Saturday, May 2, 2009

A Question of Balance

In my life, I’ve always been cobbling something together- making do out of found pieces, instead of having something new and made to fit.

But the world of beads is a world where I rule. I command the vast armies of beads, tell them where to go- pick them up when they overflow. So small and beautiful, beads let us have the feeling of control. Place them, move them. What they make is a work of art.

A work that can be worn, taken with me. I am my own museum.

In this simple necklace, I felt control palpably. It wasn’t just controlling the palette- ivory and earth color. It was finding a way to mount the Indian coin with its graphic round perfection over the smooth elongated rectangular fossil coral pendant. And I found matte moukaite rounds of the same diameter as the agate, to contrast with their high polish.

Moukaite is a wonderful stone – ranging from deep purple-red brown to creamy white, with shades of pink and amber in between. The 2 large matte burgundy rounds echo the dark coin, in both shape and color. The smaller matte rounds of moukaite blend in with the polished agate, noticed only when you look closely, and catch the hints of pink and rose.

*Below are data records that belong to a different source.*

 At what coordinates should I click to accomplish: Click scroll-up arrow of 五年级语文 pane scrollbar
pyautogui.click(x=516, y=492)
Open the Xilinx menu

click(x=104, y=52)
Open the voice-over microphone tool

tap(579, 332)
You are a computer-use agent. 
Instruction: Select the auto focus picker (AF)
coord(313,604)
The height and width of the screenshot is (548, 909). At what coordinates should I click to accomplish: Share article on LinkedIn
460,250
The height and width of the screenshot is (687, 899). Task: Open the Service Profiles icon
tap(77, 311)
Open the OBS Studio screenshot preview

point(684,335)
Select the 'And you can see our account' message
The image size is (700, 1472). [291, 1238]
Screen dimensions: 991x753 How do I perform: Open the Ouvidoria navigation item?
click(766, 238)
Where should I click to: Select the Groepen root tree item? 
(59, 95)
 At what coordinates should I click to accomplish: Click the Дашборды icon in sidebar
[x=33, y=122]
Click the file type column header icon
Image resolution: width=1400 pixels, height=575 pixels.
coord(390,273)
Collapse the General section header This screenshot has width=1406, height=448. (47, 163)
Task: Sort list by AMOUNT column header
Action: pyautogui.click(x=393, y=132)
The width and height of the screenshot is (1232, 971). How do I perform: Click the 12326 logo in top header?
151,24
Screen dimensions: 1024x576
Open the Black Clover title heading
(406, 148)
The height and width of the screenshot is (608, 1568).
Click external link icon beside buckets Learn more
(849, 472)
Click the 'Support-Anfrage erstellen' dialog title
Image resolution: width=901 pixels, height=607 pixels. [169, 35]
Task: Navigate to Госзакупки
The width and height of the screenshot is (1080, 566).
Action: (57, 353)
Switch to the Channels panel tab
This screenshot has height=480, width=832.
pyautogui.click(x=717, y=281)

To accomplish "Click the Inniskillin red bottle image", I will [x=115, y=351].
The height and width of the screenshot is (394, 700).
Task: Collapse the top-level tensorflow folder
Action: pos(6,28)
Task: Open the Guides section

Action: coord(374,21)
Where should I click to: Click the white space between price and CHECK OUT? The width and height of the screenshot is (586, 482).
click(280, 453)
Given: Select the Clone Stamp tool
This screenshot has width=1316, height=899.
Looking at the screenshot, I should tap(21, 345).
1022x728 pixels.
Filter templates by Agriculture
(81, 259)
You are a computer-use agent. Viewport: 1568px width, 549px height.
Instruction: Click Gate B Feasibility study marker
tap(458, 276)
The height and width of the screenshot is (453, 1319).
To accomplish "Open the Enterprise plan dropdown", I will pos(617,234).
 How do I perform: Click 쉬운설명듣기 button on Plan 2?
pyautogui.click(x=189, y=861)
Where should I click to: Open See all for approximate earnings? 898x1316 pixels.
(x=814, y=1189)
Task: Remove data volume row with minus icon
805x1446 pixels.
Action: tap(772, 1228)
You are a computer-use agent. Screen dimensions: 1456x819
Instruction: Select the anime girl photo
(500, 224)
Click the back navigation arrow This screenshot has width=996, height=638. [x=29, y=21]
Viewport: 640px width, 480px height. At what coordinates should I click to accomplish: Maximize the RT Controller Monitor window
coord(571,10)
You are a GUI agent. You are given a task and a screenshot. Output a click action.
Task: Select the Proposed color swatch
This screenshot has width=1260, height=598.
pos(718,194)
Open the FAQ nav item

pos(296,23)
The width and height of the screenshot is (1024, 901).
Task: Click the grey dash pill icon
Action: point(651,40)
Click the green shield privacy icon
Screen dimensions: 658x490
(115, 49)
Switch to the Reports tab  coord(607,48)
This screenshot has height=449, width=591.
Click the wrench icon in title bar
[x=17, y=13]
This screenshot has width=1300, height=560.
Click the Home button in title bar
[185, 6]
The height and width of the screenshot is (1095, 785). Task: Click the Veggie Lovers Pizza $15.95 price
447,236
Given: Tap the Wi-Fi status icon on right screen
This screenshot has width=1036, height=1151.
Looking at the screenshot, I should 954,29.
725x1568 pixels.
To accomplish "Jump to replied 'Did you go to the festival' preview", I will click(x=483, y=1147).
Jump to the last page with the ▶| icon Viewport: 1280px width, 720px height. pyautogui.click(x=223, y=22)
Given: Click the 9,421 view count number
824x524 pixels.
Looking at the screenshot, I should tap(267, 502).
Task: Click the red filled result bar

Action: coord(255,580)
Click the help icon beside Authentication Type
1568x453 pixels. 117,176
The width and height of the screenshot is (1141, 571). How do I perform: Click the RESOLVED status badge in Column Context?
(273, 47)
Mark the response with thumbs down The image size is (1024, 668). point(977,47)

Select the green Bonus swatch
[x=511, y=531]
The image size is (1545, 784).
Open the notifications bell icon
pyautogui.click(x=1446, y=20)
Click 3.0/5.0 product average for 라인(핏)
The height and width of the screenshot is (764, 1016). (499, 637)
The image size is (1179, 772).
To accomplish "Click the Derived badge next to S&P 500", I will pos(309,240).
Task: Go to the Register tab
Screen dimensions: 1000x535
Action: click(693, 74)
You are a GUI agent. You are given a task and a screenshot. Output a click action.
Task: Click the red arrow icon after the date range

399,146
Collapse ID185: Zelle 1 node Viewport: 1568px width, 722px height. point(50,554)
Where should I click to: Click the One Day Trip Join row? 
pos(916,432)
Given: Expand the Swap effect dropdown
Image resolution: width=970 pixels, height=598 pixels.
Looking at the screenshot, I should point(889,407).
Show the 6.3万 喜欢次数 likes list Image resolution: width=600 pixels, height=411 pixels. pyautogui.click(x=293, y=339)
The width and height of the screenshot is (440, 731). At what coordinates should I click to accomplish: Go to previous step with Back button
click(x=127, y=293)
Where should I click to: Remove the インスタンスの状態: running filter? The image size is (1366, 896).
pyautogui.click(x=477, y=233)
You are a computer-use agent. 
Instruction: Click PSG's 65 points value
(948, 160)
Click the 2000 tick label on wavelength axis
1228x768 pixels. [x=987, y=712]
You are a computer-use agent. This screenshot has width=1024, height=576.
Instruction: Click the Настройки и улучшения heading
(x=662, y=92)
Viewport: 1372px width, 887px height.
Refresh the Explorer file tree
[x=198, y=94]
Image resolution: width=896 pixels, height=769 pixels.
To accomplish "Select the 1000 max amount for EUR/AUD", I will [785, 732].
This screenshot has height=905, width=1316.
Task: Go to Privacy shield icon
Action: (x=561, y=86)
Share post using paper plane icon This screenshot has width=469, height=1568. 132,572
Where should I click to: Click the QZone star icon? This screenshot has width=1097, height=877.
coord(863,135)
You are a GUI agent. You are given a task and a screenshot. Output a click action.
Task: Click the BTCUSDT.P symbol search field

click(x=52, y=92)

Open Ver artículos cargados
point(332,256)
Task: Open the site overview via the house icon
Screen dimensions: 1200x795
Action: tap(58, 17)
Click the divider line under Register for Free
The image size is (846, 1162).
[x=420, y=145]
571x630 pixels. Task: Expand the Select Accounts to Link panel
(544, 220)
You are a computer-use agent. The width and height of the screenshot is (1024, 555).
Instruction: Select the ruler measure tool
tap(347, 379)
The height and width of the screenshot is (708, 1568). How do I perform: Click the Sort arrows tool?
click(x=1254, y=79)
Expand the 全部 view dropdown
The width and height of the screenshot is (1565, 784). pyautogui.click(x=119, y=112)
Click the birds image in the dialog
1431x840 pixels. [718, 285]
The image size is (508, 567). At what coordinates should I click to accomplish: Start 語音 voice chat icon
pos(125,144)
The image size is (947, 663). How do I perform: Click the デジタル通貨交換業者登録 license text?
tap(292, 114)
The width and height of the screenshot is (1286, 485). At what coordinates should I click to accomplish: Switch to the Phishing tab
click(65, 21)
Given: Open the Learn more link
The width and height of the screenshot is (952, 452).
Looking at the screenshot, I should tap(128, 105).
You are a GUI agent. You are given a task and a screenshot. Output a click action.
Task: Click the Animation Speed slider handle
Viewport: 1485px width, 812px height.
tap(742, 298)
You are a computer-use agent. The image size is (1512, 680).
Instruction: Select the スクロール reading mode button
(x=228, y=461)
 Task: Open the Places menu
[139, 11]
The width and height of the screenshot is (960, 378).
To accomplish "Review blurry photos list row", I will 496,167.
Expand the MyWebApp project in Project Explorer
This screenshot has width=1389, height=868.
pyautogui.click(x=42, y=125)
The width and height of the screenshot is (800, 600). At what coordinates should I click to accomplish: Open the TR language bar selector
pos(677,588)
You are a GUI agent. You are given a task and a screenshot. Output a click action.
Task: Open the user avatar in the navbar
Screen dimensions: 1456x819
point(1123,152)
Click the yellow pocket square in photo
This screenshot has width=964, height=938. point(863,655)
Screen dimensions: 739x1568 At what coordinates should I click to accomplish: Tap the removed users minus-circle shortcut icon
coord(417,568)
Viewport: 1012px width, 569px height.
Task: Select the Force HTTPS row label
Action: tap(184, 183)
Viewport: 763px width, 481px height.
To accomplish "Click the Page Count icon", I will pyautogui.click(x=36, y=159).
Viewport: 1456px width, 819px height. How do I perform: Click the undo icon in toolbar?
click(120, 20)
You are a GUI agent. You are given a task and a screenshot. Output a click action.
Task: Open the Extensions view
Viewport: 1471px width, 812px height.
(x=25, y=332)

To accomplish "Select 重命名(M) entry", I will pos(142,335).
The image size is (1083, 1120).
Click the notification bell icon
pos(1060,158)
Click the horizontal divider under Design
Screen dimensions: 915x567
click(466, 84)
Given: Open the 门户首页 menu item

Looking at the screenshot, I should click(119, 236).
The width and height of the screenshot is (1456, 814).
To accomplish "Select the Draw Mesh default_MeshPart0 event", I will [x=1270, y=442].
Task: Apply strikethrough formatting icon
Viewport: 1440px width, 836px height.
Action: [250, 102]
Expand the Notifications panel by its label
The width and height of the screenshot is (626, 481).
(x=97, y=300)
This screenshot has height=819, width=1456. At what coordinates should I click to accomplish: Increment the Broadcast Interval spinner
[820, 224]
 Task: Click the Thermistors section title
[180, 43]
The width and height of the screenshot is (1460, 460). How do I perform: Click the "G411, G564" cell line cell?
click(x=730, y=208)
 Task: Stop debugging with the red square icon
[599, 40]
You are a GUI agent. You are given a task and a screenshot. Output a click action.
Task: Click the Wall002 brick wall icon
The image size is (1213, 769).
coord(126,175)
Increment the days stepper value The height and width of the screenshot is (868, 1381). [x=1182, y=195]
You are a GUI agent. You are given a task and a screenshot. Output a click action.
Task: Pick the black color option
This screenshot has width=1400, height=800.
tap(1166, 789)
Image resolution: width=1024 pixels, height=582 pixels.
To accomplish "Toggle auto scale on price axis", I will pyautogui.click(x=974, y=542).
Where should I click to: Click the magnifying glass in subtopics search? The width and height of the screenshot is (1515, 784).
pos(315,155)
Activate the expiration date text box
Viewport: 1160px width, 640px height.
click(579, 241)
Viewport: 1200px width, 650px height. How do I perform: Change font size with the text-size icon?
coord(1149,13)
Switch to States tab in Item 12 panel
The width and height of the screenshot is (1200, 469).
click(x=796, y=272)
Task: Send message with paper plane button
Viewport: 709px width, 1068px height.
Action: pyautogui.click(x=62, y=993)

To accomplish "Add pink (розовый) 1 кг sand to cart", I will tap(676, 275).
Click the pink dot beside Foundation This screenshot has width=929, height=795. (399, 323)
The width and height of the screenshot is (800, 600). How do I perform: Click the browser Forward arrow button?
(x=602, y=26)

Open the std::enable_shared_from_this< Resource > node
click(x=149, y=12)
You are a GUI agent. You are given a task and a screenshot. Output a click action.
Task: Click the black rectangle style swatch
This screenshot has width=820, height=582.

You have to sift through a lot of beads, and pass up a lot of near-perfect choices to come up with what happened here. Looking at the necklace you can read the thoughts I was having about sameness and difference and how to tease the line between them.

So I felt perfectly in control, and in the end was pleased with all the decisions I’d taken in making the necklace. We both know that was an illusion: that the beads were in control…rolling out at the right time, letting their individual peculiarities become their perfection, and agreeing to stand in line forever, balanced between plan and accident, intention and adventure.